Set problem: Extract every item below and reproduce each line without any change.

Records for locating displayed items:
⁂
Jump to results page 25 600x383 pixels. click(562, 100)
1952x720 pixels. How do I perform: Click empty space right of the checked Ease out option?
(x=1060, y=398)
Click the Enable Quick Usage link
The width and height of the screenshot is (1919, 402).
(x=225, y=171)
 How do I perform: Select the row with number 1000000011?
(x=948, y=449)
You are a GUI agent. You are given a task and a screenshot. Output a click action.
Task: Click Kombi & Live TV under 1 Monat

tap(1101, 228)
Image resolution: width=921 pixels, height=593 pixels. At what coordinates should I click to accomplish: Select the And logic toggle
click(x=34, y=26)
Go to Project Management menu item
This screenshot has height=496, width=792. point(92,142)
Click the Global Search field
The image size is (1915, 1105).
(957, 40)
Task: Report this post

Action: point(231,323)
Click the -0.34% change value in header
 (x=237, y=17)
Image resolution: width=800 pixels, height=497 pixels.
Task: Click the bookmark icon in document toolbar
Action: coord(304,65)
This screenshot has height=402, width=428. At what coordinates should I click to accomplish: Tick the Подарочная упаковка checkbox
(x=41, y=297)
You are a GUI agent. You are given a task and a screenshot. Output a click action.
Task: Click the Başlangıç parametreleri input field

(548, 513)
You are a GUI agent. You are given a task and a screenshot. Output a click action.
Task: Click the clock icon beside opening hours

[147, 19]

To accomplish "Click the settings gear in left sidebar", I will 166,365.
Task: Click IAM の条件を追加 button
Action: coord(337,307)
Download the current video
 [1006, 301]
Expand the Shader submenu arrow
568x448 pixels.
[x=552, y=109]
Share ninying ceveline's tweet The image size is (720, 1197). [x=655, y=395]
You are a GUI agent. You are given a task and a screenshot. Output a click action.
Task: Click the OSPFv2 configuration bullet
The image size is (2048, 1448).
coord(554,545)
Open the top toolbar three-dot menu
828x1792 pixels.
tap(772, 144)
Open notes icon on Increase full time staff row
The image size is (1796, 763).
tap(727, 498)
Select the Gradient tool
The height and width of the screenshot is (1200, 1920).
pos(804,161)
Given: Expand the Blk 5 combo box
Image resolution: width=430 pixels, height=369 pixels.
⁂
Task response:
Jump to results page 25 600x383 pixels. click(562, 100)
1952x720 pixels. How do I perform: Click empty space right of the checked Ease out option?
(x=1060, y=398)
Click the Enable Quick Usage link
The width and height of the screenshot is (1919, 402).
(x=225, y=171)
 How do I perform: Select the row with number 1000000011?
(x=948, y=449)
You are a GUI agent. You are given a task and a screenshot. Output a click action.
Task: Click Kombi & Live TV under 1 Monat

tap(1101, 228)
Image resolution: width=921 pixels, height=593 pixels. At what coordinates should I click to accomplish: Select the And logic toggle
click(x=34, y=26)
Go to Project Management menu item
This screenshot has height=496, width=792. point(92,142)
Click the Global Search field
The image size is (1915, 1105).
(957, 40)
Task: Report this post

Action: point(231,323)
Click the -0.34% change value in header
 (x=237, y=17)
Image resolution: width=800 pixels, height=497 pixels.
Task: Click the bookmark icon in document toolbar
Action: coord(304,65)
This screenshot has height=402, width=428. At what coordinates should I click to accomplish: Tick the Подарочная упаковка checkbox
(x=41, y=297)
You are a GUI agent. You are given a task and a screenshot. Output a click action.
Task: Click the Başlangıç parametreleri input field

(548, 513)
You are a GUI agent. You are given a task and a screenshot. Output a click action.
Task: Click the clock icon beside opening hours

[147, 19]

To accomplish "Click the settings gear in left sidebar", I will 166,365.
Task: Click IAM の条件を追加 button
Action: coord(337,307)
Download the current video
 [1006, 301]
Expand the Shader submenu arrow
568x448 pixels.
[x=552, y=109]
Share ninying ceveline's tweet The image size is (720, 1197). [x=655, y=395]
You are a GUI agent. You are given a task and a screenshot. Output a click action.
Task: Click the OSPFv2 configuration bullet
The image size is (2048, 1448).
coord(554,545)
Open the top toolbar three-dot menu
828x1792 pixels.
tap(772, 144)
Open notes icon on Increase full time staff row
The image size is (1796, 763).
tap(727, 498)
Select the Gradient tool
The height and width of the screenshot is (1200, 1920).
pos(804,161)
Given: Expand the Blk 5 combo box
Image resolution: width=430 pixels, height=369 pixels.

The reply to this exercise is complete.